アドリアン・リソ獲得競争
レアル・サラゴサが保有する左ウイング、アドリアン・リソの去就が注目を集めています。ヘタフェは同選手の保有権の半分を300万ユーロで買い取るオプションを持っていましたが、これを行使しませんでした。それどころか、ヘタフェはその額を減額しようと半額のオファーを出しましたが、カンテラーノを最も高い金額を提示するクラブへ売却したいと考えているラ・ロマレダのクラブ(サラゴサ)側はこれを完全に拒否しました。
現在、最高額のオファーは海外から届いており、イタリアのヴェネツィアやMLSのクラブが関心を示しています。しかし、アドリアン・リソ本人はラ・リーガでのプレー継続を強く希望しており、セビージャのほかに、ラージョ・バジェカーノ、オサスナ、エルチェなどのクラブが獲得を狙って水面下で競争を繰り広げています。
(via Estadio Deportivo)
新監督ベニャト・サン・ホセ就任
2026-2027シーズンのラ・リーガ・EAスポーツの全ベンチが確定し、最後の1枠を埋めたのがラージョ・バジェカーノでした。ビジャレアルの監督に就任するためクラブを去るイニゴ・ペレスの後任として、エイバルからベニャト・サン・ホセを新監督として迎えることが発表されました。数週間にわたる作業と、終わりの見えない長い候補者リストの末の決断です。
ベニャト・サン・ホセは、故郷から何千キロも離れたアジア、南米、中東、ベルギー、メキシコでキャリアを築いてきた、非常に型破りなプロフィールの持ち主です。今回が彼にとってスペイン1部リーグでの初めての挑戦となりますが、これまでに全く異なる環境に適応する能力と確固たるサッカースタイルで実績を残してきました。
彼のキャリアはレアル・ソシエダの下部組織からスタートしましたが、2012年にサウジアラビアのアル・イテハドのセカンドチーム監督のオファーを受けたことで大きな飛躍を遂げました。わずか数ヶ月後にはトップチームの監督に昇格し、サウジアラビアリーグで最も若い監督の一人として活躍しました。若手選手を重用する勇敢な姿勢で驚きを与え、2013年には国王杯で見事に優勝を飾っています。
その後、アル・イテファクを経て、南米で大きな成功を収めました。チリのアントファガスタでは1部残留と歴史的な大陸大会への出場権獲得を果たし、ボリバルでは国内リーグを連覇しました。さらにウニベルシダ・カトリカでは、2018年にリーグを最初から最後まで首位で駆け抜け、圧倒的な強さで優勝を果たしています。
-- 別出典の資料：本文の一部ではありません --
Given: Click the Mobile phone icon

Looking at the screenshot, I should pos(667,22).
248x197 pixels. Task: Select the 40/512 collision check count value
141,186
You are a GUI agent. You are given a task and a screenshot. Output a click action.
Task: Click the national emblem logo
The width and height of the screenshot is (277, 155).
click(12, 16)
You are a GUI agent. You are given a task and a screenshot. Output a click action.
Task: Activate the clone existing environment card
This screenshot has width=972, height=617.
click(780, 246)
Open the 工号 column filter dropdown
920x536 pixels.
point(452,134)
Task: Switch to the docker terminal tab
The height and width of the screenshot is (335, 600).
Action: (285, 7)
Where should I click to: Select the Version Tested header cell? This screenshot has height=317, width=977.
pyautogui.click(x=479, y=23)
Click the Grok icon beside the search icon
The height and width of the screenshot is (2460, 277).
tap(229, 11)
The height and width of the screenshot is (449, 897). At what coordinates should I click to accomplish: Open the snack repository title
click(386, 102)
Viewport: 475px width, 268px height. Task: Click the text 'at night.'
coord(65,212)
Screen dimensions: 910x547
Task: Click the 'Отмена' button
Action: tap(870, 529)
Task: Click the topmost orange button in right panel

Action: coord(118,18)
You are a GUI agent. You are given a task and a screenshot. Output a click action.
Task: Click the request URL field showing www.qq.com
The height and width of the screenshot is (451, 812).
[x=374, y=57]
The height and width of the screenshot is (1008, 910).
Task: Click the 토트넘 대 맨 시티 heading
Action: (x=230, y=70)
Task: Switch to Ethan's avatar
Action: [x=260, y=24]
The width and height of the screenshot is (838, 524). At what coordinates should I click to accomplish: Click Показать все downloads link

その後の挑戦は、UAEのアル・ナスル、ベルギーのKASオイペン(クラブ史上最高のシーズンを記録)、メキシコのマサトラン、再びボリバル、そしてアトラスと多岐にわたり、多様でユニークな経歴を積み重ねてきました。
結果だけでなく、彼はプロアクティブなプレーを基本とした明確なサッカースタイルを築き上げています。通常4-3-3や4-2-3-1のフォーメーションを用い、後方からのクリーンなビルドアップ、ボールを失った直後のハイプレス、そしてボール保持時の激しいテンポを重視します。彼のチームは外側の幅を広く使い、ライン間での流動性、素早くポゼッションを回復するためのアグレッシブさを求めます。しかし彼の最大の長所は、そうした原則を各チームの競争環境に適応させる柔軟性であり、教条主義に陥らず、状況が要求する場合にはバランスを優先することにあります。
この現実主義は、エイバル時代に特に反映されていました。2025年2月にエイバルの再建を託されて就任すると、チームを2部リーグで最も堅守な集団の一つへと変貌させました。前線からのプレスを放棄することなく守備ブロックを強化し、トランジションを改善し、素晴らしい後半戦の成績によってエイバルを昇格争いの本命へと押し上げました。この見事なパフォーマンスと、モダンで柔軟な提案がラージョの首脳陣を納得させました。クラブは、彼がチームの競争力を維持しつつ、トップリーグでの成長に新たな推進力をもたらす最適な指揮官であると見なしています。
(via ElDesmarque)
【本日の総括】
本日はラージョ・バジェカーノに関する2つの重要な動きをお届けしました。海外からの高額オファーをよそに国内でのプレーを望むアドリアン・リソの獲得に向けた熱い争奪戦、そして世界各国で数々の実績を残してきたベニャト・サン・ホセ新監督の就任です。イニゴ・ペレス退任後の新体制がついに固まり、来シーズンに向けたチーム作りがここから本格化していくことが大いに期待されます。